An unsuspecting mullet - that is, one that has no idea that he is being stalked by the Florida equivalent of an African bushman - will often laze near the surface in a backwater area like this. In doing so, when the top of the water is flat, when he starts moving he will make a very large wake, alerting a predator like me to his presence. A large fish makes a very big wake. There are lots and lots of very big wakes as I scan with squinted eye down the channel. Walking is difficult, so I take it nice and slow. Fish number two of the day boils just to my right. I’ve spooked him. I break the silence of the moment when my net hits the water with a loud kersplash! Now, the entire mullet community knows that I’m nearby. Collectively, they convulse, twitch, and jerk.  And, the water in the slough comes alive with fish breaking the top of the water. While they are not present in the thousands, there are likely hundreds of fish lining this man-made portion of the bay. I retrieve my net, and cast number two has produced fish number two. I walk back to the kayak, and deposit Mr. Mullet ever so tenderly in the cooler along side his still comrade. I scoot some of the ice up over them, burying them in the icy chamber that will be their home for a bit longer. I chuckle to myself with sick humor, thinking of the forty-eight quart cooler on the back of my kayak as an icy coffin for my subdued opponent.
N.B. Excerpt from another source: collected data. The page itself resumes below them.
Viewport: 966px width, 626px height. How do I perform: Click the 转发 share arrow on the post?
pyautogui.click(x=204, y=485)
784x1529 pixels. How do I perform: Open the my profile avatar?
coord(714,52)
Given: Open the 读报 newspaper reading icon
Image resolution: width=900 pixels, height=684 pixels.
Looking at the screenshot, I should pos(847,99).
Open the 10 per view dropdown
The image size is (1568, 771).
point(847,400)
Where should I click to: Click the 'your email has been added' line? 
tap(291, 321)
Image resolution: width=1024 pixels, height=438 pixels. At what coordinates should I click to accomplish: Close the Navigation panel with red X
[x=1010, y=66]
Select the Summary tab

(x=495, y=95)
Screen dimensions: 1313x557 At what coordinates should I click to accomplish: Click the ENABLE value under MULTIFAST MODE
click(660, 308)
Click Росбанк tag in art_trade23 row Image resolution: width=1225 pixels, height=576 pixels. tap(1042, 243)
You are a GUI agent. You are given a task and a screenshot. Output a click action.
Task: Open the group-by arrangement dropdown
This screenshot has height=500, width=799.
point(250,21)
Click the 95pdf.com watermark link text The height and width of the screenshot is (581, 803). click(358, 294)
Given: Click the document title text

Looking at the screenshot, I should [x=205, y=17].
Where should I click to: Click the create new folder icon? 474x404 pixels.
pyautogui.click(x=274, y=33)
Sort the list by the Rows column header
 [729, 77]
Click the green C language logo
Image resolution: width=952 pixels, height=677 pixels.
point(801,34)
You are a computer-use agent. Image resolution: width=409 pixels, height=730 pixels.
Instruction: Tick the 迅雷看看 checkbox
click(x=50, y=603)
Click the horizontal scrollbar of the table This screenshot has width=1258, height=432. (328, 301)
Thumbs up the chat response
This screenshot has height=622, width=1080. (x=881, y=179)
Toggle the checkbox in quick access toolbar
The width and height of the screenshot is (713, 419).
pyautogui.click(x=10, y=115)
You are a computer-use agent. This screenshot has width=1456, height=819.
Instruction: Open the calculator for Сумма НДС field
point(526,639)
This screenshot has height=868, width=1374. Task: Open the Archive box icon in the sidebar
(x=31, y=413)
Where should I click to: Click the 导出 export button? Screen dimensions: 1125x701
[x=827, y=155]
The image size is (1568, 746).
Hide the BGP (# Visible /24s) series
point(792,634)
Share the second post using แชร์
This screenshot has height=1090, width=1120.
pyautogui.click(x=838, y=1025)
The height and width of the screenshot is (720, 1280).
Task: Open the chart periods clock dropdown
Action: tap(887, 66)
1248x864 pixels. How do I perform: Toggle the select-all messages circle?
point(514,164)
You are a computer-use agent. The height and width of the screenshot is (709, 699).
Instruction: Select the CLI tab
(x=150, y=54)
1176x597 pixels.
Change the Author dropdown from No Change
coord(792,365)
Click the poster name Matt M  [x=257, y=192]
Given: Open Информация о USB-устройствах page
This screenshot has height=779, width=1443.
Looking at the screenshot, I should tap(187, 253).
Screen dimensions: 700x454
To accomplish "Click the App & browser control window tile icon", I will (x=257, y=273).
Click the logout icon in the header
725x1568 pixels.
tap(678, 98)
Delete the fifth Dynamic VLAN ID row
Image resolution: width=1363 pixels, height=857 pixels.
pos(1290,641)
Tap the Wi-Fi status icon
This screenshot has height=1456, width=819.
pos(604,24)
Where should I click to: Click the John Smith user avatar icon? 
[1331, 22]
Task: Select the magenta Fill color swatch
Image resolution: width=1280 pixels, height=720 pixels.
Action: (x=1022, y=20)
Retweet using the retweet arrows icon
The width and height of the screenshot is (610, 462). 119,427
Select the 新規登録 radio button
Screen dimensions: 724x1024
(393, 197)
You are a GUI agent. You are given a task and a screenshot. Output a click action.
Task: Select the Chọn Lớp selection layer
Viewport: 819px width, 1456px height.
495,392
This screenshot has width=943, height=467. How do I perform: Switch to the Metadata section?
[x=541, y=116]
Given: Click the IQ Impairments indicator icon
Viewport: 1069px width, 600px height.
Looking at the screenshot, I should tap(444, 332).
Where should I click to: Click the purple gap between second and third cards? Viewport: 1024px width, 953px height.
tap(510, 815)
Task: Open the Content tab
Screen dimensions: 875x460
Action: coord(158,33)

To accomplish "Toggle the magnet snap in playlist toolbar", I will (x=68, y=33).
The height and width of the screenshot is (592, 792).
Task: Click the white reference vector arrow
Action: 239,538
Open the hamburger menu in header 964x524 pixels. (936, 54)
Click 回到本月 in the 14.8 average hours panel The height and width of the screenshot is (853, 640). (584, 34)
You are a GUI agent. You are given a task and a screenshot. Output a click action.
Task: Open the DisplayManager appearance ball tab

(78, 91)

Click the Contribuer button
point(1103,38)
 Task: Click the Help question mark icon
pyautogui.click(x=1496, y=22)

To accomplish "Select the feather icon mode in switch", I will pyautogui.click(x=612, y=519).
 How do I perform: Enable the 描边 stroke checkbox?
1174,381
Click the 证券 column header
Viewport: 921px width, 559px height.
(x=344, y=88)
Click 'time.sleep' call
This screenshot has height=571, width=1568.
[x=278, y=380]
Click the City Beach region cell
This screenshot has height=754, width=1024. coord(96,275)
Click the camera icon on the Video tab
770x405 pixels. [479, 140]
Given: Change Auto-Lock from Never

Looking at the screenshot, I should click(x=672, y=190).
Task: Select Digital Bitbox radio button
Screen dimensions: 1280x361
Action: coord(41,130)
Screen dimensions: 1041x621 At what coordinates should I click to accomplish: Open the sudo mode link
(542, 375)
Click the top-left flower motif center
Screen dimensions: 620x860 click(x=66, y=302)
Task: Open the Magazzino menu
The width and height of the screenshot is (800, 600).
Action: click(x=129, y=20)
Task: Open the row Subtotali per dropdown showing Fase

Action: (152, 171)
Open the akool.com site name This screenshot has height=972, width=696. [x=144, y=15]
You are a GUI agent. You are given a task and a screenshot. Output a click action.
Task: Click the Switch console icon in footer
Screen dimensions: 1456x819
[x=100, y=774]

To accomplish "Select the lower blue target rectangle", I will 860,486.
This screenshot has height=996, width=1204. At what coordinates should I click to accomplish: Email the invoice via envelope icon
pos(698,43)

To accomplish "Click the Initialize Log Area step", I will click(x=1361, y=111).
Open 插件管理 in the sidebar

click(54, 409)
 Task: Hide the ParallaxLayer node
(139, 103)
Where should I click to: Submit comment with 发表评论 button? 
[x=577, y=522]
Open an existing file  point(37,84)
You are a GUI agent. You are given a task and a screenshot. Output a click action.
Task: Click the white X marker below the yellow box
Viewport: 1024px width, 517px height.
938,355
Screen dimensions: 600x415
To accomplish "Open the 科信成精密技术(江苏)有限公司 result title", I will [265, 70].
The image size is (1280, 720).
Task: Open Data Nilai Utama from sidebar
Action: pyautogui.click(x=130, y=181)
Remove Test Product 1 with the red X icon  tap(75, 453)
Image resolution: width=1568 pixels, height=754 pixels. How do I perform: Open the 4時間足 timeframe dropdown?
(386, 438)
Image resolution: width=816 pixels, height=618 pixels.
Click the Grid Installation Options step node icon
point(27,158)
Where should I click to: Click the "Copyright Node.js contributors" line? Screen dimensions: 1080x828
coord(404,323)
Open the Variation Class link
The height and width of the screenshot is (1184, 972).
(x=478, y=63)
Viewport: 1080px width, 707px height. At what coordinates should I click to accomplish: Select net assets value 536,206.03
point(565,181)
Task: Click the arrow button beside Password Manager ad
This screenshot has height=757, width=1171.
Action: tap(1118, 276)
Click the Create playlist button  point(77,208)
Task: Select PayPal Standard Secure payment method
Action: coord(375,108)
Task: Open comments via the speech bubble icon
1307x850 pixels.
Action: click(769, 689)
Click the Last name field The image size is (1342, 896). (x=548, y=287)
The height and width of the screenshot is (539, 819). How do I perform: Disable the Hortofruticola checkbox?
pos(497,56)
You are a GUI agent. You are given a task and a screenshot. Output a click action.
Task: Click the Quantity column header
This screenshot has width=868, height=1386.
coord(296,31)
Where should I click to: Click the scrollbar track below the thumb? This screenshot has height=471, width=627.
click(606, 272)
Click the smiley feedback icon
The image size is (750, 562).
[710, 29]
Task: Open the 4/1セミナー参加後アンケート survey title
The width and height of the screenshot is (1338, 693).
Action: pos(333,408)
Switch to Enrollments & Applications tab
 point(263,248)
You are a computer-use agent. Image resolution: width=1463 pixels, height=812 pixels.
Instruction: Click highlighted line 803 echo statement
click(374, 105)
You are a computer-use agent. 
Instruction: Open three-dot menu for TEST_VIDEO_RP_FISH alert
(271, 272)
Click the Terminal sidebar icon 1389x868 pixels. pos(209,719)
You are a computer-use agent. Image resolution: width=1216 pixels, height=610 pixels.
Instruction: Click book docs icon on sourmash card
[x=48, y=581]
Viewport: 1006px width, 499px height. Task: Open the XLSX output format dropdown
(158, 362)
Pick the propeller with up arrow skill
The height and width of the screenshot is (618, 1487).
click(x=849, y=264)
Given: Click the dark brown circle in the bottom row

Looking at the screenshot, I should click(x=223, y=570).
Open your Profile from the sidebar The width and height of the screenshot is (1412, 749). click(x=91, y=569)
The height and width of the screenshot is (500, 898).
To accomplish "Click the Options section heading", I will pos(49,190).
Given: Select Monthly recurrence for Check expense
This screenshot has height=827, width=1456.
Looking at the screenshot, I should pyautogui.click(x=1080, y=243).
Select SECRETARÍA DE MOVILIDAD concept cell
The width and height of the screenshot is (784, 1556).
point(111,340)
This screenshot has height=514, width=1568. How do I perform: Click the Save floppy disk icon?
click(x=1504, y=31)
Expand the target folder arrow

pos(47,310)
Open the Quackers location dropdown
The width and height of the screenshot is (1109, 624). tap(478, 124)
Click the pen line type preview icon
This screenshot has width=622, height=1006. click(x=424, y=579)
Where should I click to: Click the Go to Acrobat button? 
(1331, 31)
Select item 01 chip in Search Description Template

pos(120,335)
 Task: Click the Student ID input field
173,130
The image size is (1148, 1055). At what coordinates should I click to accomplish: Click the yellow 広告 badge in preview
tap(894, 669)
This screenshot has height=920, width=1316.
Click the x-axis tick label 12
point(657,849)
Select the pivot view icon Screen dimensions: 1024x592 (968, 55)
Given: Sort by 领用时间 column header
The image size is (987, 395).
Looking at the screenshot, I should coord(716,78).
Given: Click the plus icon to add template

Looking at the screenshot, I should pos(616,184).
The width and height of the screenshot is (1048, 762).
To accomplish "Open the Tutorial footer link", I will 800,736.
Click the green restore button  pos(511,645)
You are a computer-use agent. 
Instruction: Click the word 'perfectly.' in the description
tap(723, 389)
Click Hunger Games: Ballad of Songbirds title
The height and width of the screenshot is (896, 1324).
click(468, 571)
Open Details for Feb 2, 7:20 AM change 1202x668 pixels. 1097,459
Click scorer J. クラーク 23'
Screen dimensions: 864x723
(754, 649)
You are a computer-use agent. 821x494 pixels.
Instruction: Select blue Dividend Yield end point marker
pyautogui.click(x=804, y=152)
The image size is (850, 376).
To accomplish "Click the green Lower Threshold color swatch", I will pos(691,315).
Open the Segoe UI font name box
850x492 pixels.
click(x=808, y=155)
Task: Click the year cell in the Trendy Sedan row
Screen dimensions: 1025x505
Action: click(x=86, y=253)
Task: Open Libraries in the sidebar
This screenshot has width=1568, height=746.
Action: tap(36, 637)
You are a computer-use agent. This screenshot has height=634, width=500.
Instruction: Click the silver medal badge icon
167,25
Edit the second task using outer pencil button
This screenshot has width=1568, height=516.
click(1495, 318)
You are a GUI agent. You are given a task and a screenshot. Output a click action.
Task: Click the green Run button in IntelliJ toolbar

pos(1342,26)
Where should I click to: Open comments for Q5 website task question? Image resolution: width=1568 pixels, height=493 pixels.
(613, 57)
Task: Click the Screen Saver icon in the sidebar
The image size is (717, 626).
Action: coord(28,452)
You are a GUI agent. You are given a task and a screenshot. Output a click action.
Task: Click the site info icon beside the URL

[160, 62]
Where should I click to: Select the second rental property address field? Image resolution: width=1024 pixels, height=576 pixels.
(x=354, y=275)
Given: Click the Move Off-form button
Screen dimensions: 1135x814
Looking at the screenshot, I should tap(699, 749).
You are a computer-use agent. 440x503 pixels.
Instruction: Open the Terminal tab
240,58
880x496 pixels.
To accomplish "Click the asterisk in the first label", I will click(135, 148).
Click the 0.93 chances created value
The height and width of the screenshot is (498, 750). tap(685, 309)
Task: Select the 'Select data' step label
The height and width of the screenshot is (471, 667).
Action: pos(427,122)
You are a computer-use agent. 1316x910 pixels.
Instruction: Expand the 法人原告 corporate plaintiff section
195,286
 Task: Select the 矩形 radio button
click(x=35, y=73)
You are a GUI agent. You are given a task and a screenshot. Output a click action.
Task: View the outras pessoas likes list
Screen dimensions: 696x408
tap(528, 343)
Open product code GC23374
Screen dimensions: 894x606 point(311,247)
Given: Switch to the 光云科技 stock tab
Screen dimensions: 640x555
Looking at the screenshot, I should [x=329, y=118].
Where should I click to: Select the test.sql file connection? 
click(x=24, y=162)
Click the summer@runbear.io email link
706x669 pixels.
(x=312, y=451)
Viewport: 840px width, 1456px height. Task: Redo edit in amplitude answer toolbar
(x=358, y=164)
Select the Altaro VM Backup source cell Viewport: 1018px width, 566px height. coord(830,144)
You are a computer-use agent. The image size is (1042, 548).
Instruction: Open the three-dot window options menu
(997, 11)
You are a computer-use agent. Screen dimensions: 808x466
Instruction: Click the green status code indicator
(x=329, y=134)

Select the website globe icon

Repeat … and repeat … what fun! Finally, I decide that I can’t stop with just ten fish. I am too far away from the boat launch to quit now.  I will just give away my surplus. People in my neck of the woods are always willing to take free mullet!

The final cast comes forty-five minutes later. The tide has turned and I can tell that water is beginning its slow march back into the upper reaches of the bay. The cooler has at least twenty fish inside. I’ve taken a break for a quick lunch of a peanut butter and jelly sandwich (a mullet-man’s standard fare). The weather is holding with only an occasional drop of rain. I fished for less than an hour and a half. Now, it is time to pack up the kayak and head back in.  I ease around to the mouth of the tee, thinking that fish might be returning into the bay’s upper reaches now that the tide has turned. Very quietly, leaving the kayak 10 yards in back of me, I stand on the edge of the channel, partially shielded from view by tall marsh grass, and peer through the grass at the water beyond looking for a disturbance that would signal the presence of a fish. Within a few seconds, the water moves within reach of my cast. Upon retrieval, the net comes alive with thrashing fish. There are five mullet.

More than satisfied with the day’s effort, I pack the fish in the mullet-morgue and settle into the kayak for the trip back to the launch. When the kayak exits the tee, and I get back into the natural channel, the water is less than 12 inches deep. The channel is alive with fish. They are everywhere. They boil, and jump and slap their tails in disgust at my presence. But, they seem to know that I’m no danger to them while in my kayak without a net in my hand. They wait until the boat is literally on top of them before launching their fishy protest. They want me out of their bay. They want me gone. On another day, I’ll catch you, Mr. Mullet. And, after I catch you, I’ll filet you and batter you, and drop you in a bucket of hot oil.  My buddies will slap me on the back a while later and tell me what a great guy I am as we settle in to a meal of fresh-cooked mullet, doughboys, and slaw and cheese grits.  I am the hunter, Mr. Mullet, you are the prey.